Epigenetics regulation of HSD11B2 gene by promoter methylation in glucocorticoid-treated patients

Background: A diminished activity of hydroxysteroid (11-beta) dehydrogenase2 (11beta-HSD2) is regarded as a novel feature in the pathogenesis of hypertension by leading to an altered tetrahydrocortisol-versus tetrahydrocortisone-metabolites (THFs/THE) shuttle. Recent cell culture and animal studies suggest a role for promoter methylation, a major epigenetic feature of DNA, in regulation of HSD11B2 expression.

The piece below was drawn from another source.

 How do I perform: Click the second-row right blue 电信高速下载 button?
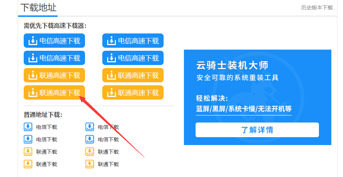133,58
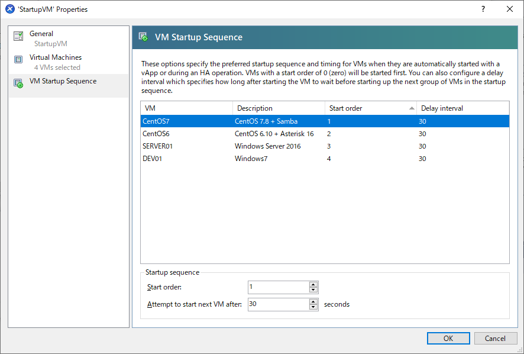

However, little is known of human HSD11B2 epigenetic control and its relationship with the onset of hypertension. Objective: To evaluate the relevance of HSD11B2 promoter methylation in human peripheral blood mononuclear cells (PBMC) DNA, along with the urinary THFs/THE ratio, a biochemical indicator of 11beta-HSD2 activity, in blood pressure control. Methods: Twenty-five essential hypertensives and thirty-two subjects undergoing prednisone therapy were analyzed, the latter as a model for the understanding of 11beta-HSD2 function in the development of hypertension. Results: The elevated HSD11B2 methylation was associated to hypertension in glucocorticoid-treated patients and paralleled with the higher urinary THFs/THE ratio. Essential hypertensives with elevated urinary THFs/THE ratio also showed higher HSD11B2 promoter methylation. Conclusions: These results indicate a clinically relevant link between the epigenetic regulation through repression of HSD11B2 in PBMC DNA and the onset of hypertension.